Once the storms cleared out around noon and I had decided to go on for the day, I was facing a headwind. Just like Friday.So once again I was going from town to town and taking breaks, but then the day differentiated itself from Friday, much to my delight.
First of all, the wind was not as strong as it was on Friday. In fact, at some points it seemed almost calm, although at other times the gusts were very strong. And just 30 miles into the ride I made a right-hand turn out of the partial headwind to a partial tailwind. And just a few miles after that I had a 600 foot descent to the Mississippi River.
All of these things made the day’s biking pleasant. There was some climbing, sure, and the headwinds I faced weren’t all that nice. But all in all it was a good day.
When I stopped to check my map in the little town of Colesburg, about halfway through my day, I was approached by another bike tourist. He had started in Washington, D.C., and was headed to Vancouver. He wanted to know when Iowa would become the flat coutryside he had heard so much about, and was tired of the Mississippi hills.
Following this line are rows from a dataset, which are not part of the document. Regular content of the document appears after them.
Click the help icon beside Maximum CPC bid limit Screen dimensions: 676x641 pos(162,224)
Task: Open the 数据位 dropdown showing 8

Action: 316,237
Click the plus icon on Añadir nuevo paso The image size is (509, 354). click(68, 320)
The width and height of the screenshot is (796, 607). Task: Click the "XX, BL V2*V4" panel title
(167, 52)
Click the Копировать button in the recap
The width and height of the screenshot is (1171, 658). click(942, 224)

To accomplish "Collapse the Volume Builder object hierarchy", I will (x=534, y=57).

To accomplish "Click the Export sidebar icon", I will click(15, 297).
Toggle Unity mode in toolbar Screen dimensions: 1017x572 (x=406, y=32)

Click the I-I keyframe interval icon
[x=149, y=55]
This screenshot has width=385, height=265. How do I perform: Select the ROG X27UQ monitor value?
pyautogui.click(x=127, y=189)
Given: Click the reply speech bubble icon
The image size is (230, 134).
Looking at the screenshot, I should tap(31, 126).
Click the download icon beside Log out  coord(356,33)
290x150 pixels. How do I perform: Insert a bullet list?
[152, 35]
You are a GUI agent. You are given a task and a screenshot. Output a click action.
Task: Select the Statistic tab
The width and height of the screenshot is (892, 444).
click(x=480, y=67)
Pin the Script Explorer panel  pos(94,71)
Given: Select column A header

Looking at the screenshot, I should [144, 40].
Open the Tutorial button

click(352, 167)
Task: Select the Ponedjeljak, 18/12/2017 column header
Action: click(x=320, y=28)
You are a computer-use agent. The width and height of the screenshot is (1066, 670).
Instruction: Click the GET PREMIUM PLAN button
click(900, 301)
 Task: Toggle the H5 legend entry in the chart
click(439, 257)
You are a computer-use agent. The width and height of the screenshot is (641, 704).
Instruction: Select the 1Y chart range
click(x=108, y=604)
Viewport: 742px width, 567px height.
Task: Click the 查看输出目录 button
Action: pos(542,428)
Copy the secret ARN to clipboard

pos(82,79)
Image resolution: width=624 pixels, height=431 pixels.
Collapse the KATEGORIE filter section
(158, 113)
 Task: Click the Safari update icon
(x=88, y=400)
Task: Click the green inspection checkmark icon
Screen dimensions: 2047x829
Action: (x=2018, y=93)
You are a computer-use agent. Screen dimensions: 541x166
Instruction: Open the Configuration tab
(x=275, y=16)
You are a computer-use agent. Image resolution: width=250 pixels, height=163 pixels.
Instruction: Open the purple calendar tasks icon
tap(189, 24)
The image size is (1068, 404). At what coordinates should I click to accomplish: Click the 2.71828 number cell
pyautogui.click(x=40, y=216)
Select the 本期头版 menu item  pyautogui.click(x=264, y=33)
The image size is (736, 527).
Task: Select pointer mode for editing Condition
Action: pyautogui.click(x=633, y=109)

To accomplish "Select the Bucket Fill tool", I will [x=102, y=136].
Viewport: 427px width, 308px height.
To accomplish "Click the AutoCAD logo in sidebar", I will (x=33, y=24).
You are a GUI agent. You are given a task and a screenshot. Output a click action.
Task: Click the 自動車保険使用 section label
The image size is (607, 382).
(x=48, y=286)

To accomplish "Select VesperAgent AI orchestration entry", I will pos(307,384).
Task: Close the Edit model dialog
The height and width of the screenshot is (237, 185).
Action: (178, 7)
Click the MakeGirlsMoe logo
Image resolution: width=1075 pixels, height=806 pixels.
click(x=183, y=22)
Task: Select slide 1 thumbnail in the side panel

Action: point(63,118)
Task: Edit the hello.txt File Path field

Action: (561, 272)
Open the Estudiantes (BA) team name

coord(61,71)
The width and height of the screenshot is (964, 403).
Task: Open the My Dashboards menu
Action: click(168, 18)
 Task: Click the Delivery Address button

Because of my late start, I knew I would not be able to go all the way to Plattesville, as I had initially planned for today, so I decided to go about halfway, to Cassville, WI. This meant a short day, distance-wise, so when I was approaching the Mississippi from the Iowa side and I saw the PromiseLand Winery, I knew I had a little extra time so I stopped for a glass. It turned out they had food as well, so I got a pizza and a second glass of local wine, and that became the second winery of my trip, after the one I visited in Eugene, Oregon with my hosts Dan and Samantha.In northeast Iowa, there are not many bridges across the Mississippi. In fact, at one point there is a 60-mile stretch of river with no bridges at all, and so a ferry carries cars (and bikes!) across the river to Cassville. I thought it would be fun to take a ferry, since it is unusual. It is the first of three ferries that I will take on my trip, the other two being across Lake Michigan and then across the St. Clair River into Canada. So that’s one ferry into Wisconsin, a second ferry out of Wisconsin and into Michigan, and a third ferry out of Michigan and into Ontario. The ferry into Cassville was very interesting, and I got to talking with one of the employees who operates the ferry. He said it can fit up to 12 cars at a time, and they have had two semis at once, or 50 motorcycles. There are a few cyclists that take the ferry, but not as many as I thought — he said I was the third or fourth cyclist he has seen this season.
Since I was unexpectedly staying in Cassville tonight, I needed somewhere to spend the night, and it turned out that the captain of the ferry runs the Upper Mississippi River Adventures B&B in Cassville with his wife, and they had a vacancy. So in addition to the ferry ride, I got a place to stay!